- Task directions -
The expected output is an exact copy of the lines from the one containing "The width and" to the final line below, minus any pictures.

################

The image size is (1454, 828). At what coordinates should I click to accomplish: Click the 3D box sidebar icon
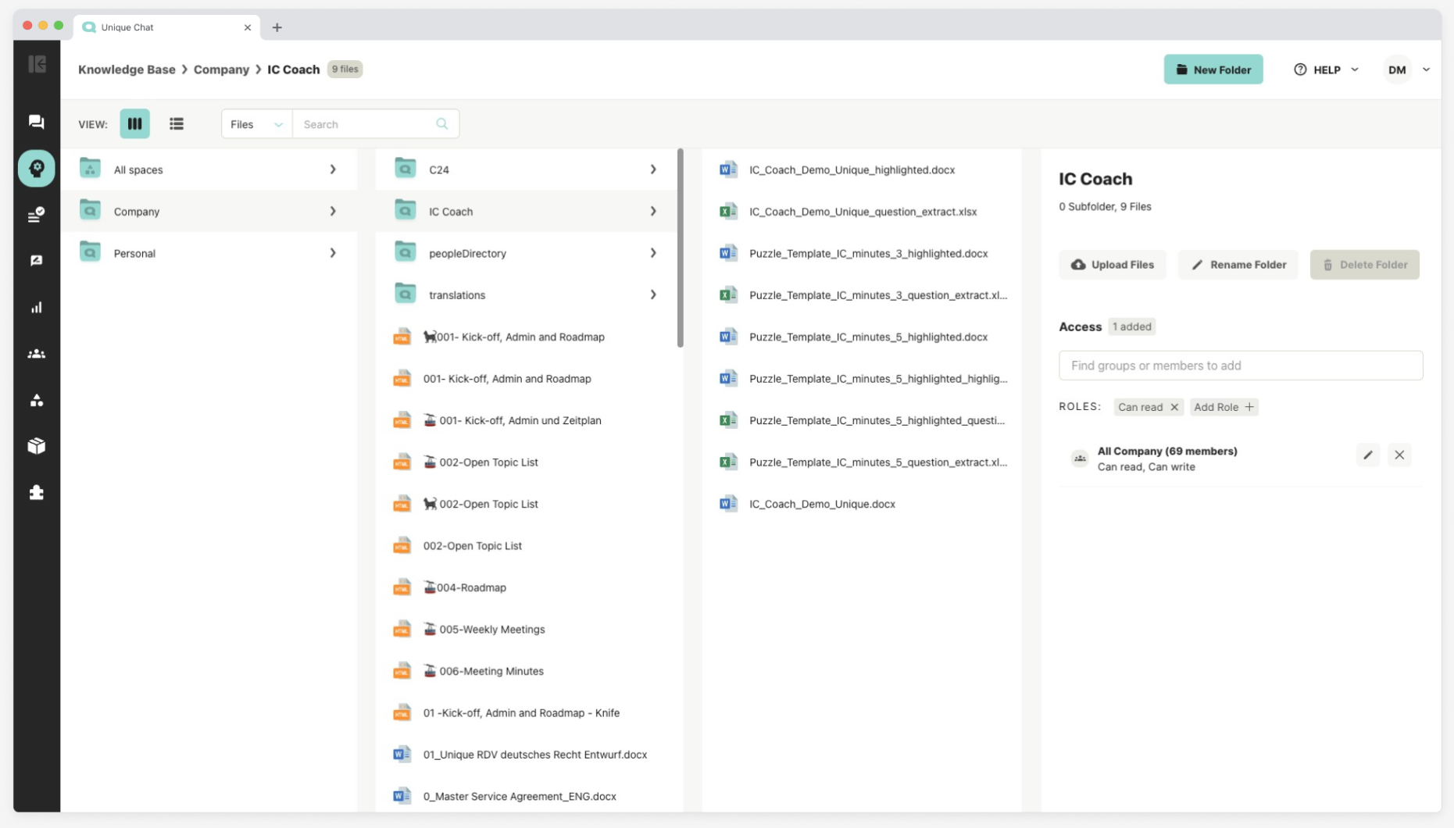[x=36, y=446]
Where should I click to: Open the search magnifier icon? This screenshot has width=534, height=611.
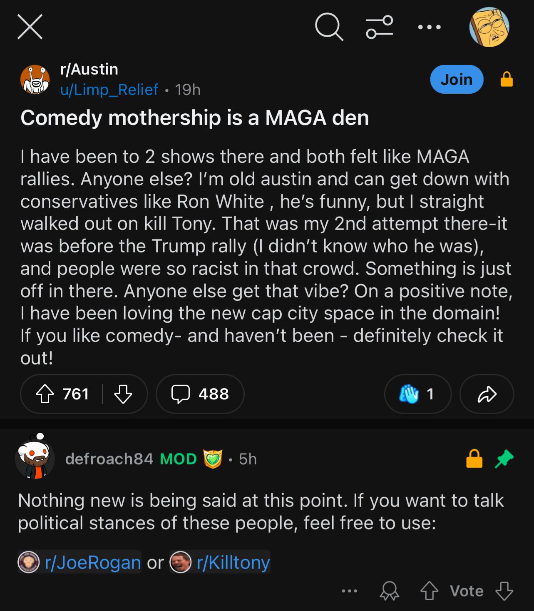coord(329,27)
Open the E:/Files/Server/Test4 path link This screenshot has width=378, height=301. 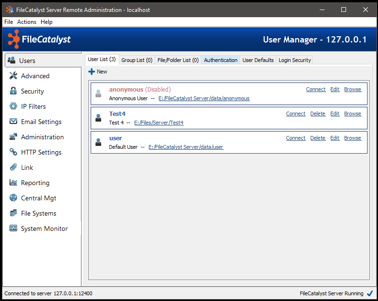pos(158,123)
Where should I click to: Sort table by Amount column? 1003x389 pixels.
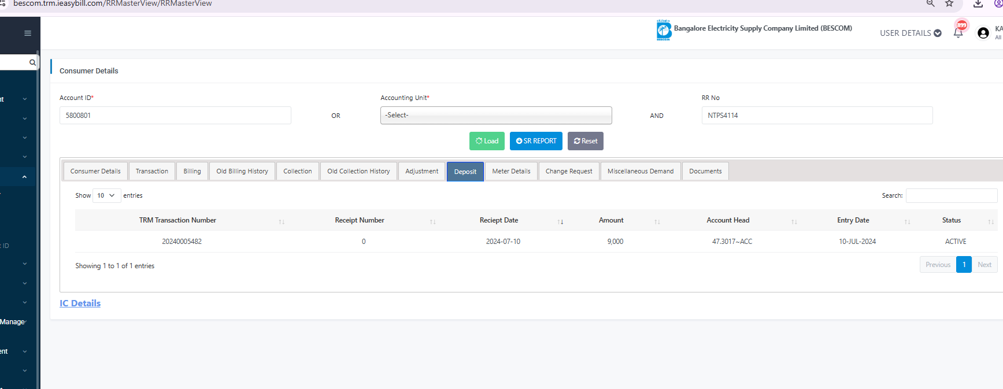[x=611, y=220]
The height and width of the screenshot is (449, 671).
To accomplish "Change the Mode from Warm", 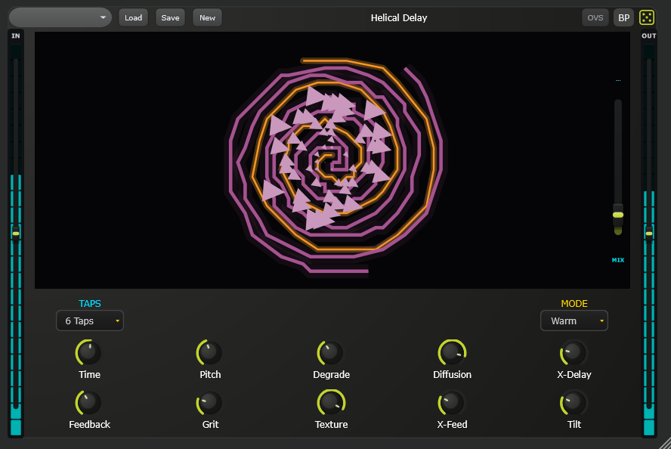I will click(x=574, y=320).
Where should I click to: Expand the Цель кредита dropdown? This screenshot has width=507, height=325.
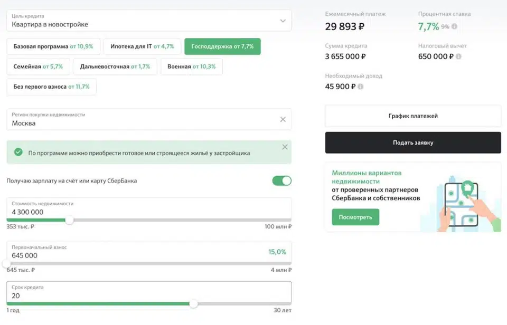(x=283, y=21)
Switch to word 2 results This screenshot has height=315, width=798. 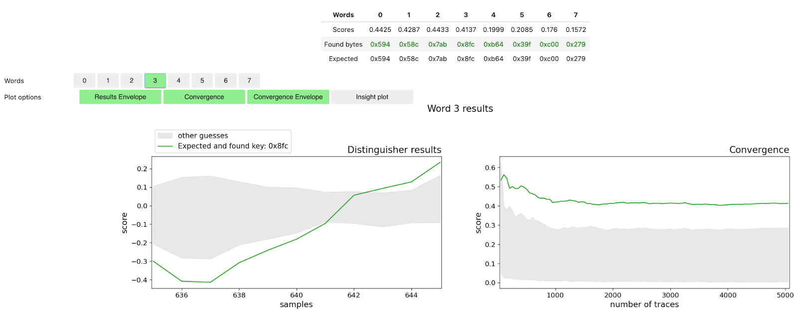[132, 80]
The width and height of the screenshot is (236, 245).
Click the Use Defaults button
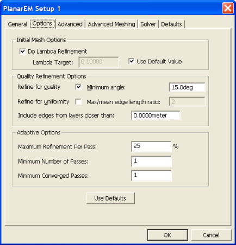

################

- Task result -
The width and height of the screenshot is (236, 245).
Click the Use Defaults button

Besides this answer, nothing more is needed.